◆ **ABOUT THIS EXERCISE**: Lines from the one containing "мз (1038, 417)" through the end of the entries below: set them down exactly, both ends included, with nothing added.

◆ **MATERIAL SUPPLIED**:
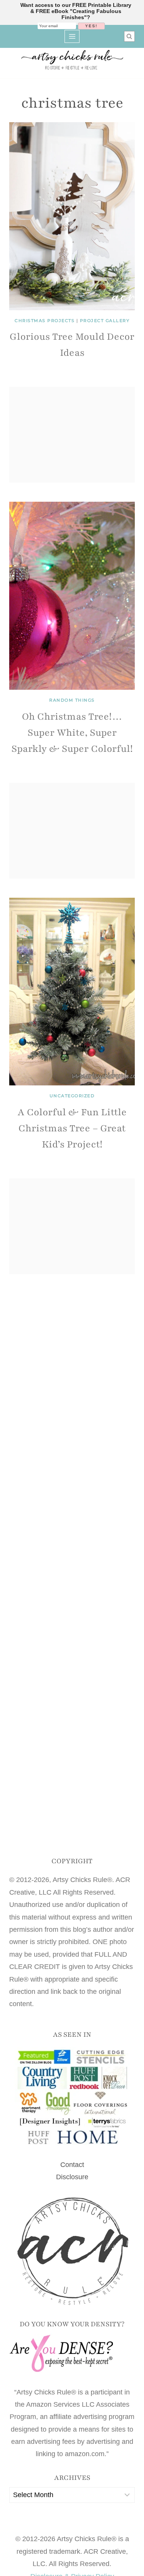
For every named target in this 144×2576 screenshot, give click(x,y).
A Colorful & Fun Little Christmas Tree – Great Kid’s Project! (72, 1128)
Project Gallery (105, 320)
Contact (72, 2164)
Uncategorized (72, 1095)
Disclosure (72, 2177)
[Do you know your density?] (72, 2354)
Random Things (72, 700)
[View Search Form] (129, 36)
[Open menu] (72, 36)
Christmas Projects (44, 320)
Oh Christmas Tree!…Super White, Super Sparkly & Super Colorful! (72, 732)
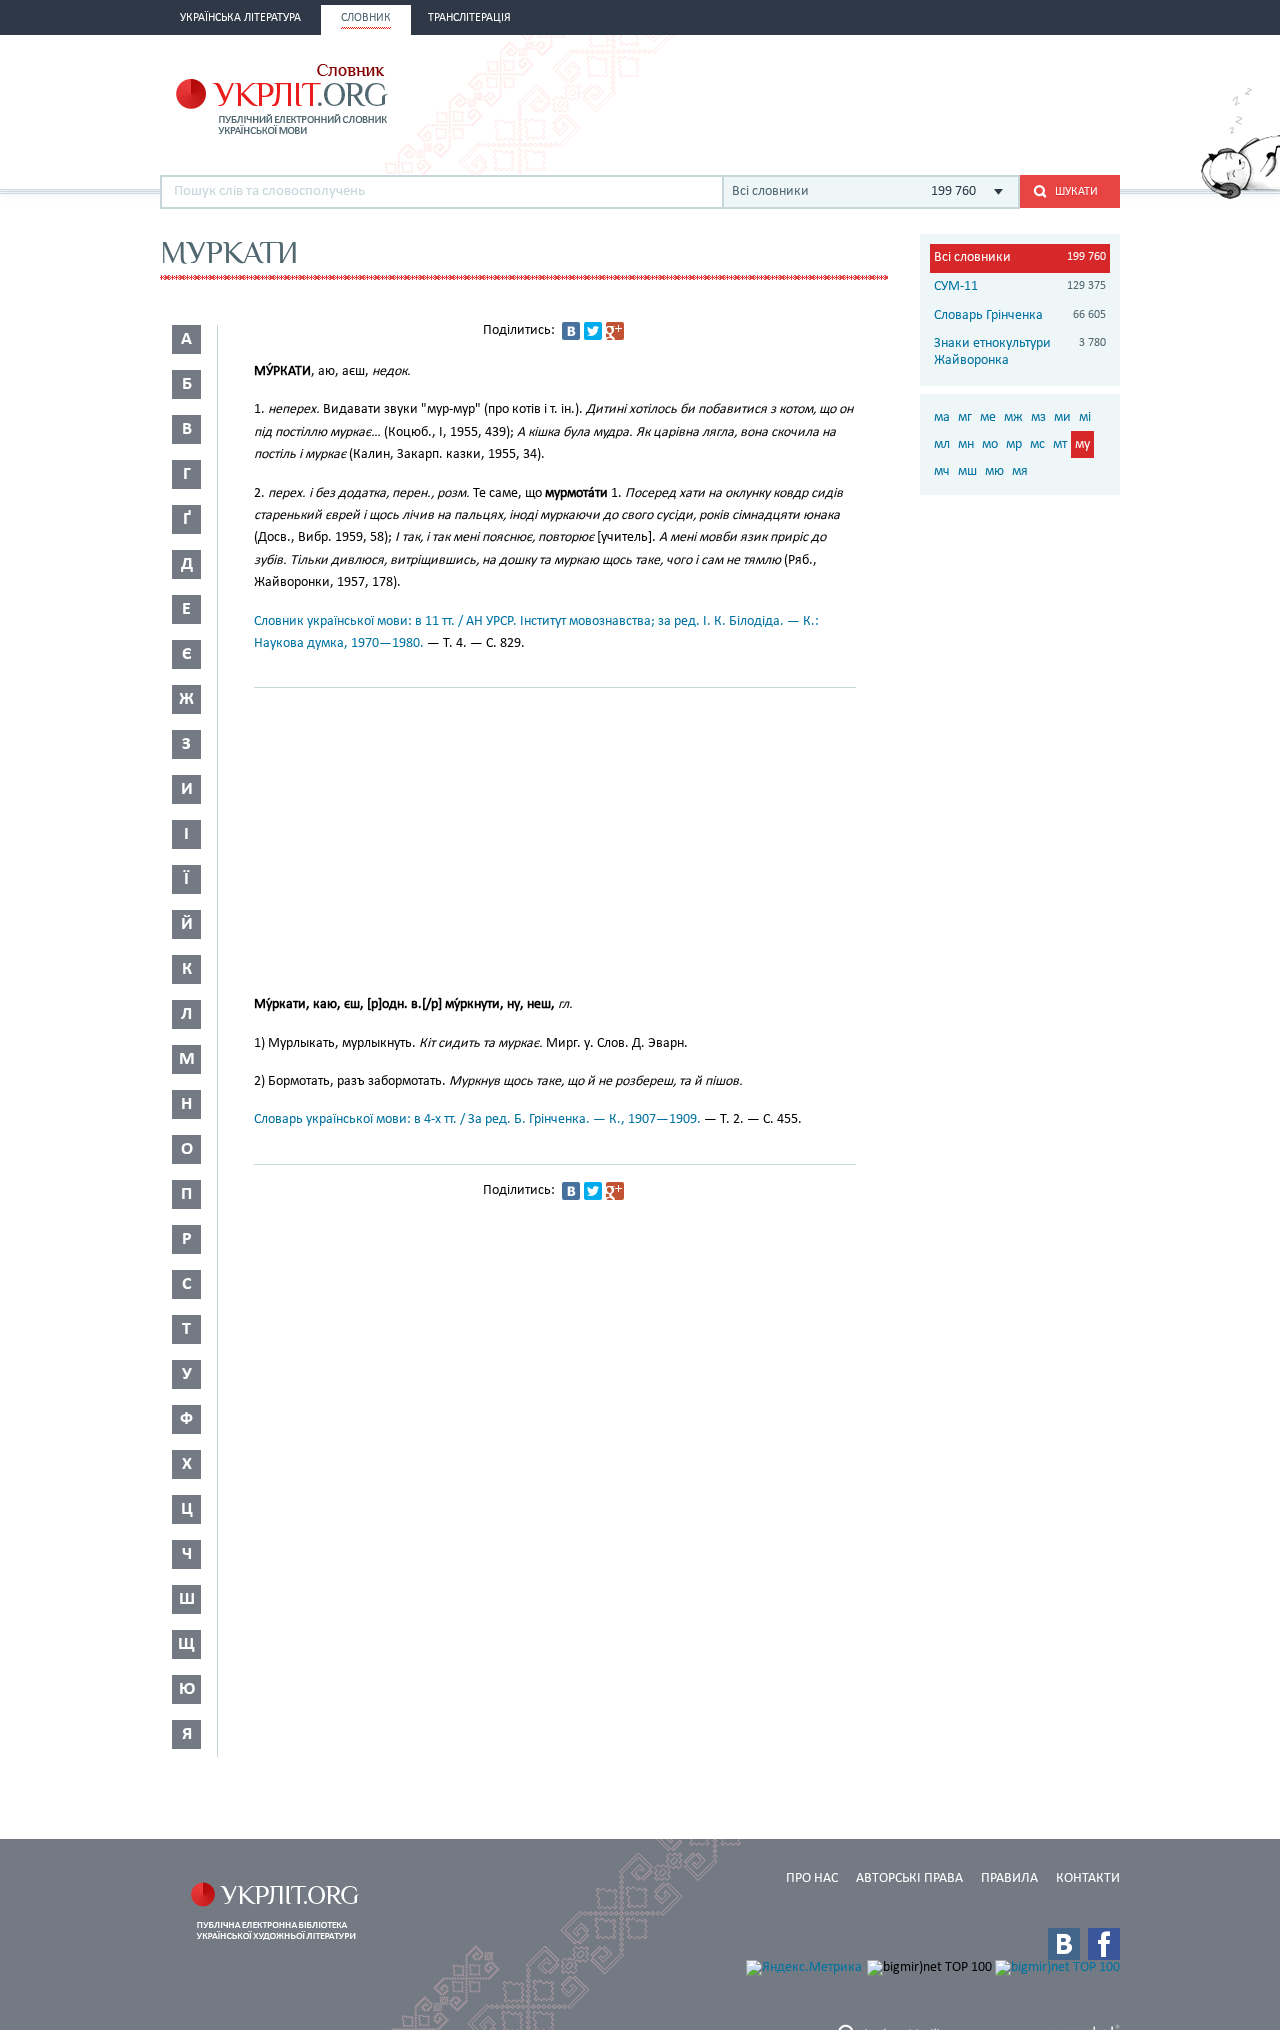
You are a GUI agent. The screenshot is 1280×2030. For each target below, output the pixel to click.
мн (966, 444)
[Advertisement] (886, 97)
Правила (1009, 1878)
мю (994, 471)
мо (990, 444)
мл (942, 444)
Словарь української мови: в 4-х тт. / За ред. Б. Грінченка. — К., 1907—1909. (477, 1119)
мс (1037, 444)
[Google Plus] (615, 331)
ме (988, 417)
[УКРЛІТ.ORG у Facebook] (1104, 1944)
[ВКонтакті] (571, 331)
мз (1038, 417)
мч (942, 471)
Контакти (1088, 1878)
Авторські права (909, 1878)
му (1082, 444)
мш (967, 471)
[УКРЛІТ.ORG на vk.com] (1064, 1944)
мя (1020, 471)
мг (965, 417)
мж (1013, 417)
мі (1085, 417)
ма (942, 417)
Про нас (812, 1878)
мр (1014, 444)
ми (1062, 417)
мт (1060, 444)
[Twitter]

◆ **SOLUTION FOR THIS TASK**:
мз (1038, 417)
мч (942, 471)
Контакти (1088, 1878)
Авторські права (909, 1878)
му (1082, 444)
мш (967, 471)
[УКРЛІТ.ORG на vk.com] (1064, 1944)
мя (1020, 471)
мг (965, 417)
мж (1013, 417)
мі (1085, 417)
ма (942, 417)
Про нас (812, 1878)
мр (1014, 444)
ми (1062, 417)
мт (1060, 444)
[Twitter]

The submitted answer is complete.